In Standard Mode, bypass rules are configured at the client level, using either a proxy script or a static proxy exception. In Transparent Mode, bypass is configured using the “Transparent Mode Skip List”. If both proxy modes are enabled, then both exception methods must be used to ensure complete proxy bypass.
UTM provides three different methods for filtering FTP traffic, and the issues are slightly different between FTP client programs and web browsers. Browsers will apply the system proxy settings for ftp traffic, while FTP clients must be configured manually. Most FTP Client applications will support multiple proxy methods, including FTP, HTTP, SOCKS4, and SOCKS5. FTP Client applications do not support exceptions, so an automatic configuration (“proxy.pac” or “wpad.dat”) configuration file is not applicable.
Standard mode web proxy provides the best solution for both browser-originated FTP and Client-originated FTP. It provides complete logging of URL, user, IP address, and action taken. It provides the most granular control, is the only method that supports non-standard ports, and is the only method that allows user-specific rules. For browser-originated FTP, my testing indicates that Chrome does not pass NTLM information and does not trigger Basic authentication, so users are prevented from using that browser in FTP mode unless an alternate authentication method is used or an authentication bypass exception is configured.
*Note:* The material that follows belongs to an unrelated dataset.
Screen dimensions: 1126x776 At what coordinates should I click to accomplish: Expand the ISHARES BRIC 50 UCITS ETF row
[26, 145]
Of course, if authentication bypass is enabled, then user-specific controls are not possible and proxy logging will not include the user information.
The Transparent Mode FTP proxy provides limited functionality for traffic on port 21, and is the only FTP proxy option for use with Transparent-Mode Web Proxy. The Transparent Mode FTP proxy protects the Microsoft FTP client and any others that do not permit proxy configuration. Because the Transparent FTP proxy has limited capabilities, only a single set of actions is configurable, and the settings are applied to all sessions because user authentication is not supported.
The Standard Mode FTP proxy is only supported with FTP clients. If you configure a web browser to use the standard mode FTP proxy, the browser will hang when FTP traffic is attempted. Therefore, Standard Mode FTP proxy is only useful for FTP clients, and those products are better protected by configured Standard Mode Web Proxy. Consequently, I recommend leaving the standard-mode FTP proxy disabled and unused.
To ensure that all FTP traffic is proxied, you will want to use both Standard Mode Web Proxy and Transparent FTP proxy.
UTM uses three primary components to evaluate packets for web filtering, which are evaluated in order: Filter Profile, Policy, and Filter Action. This section explains their relationship to each other and how to configure them correctly and securely.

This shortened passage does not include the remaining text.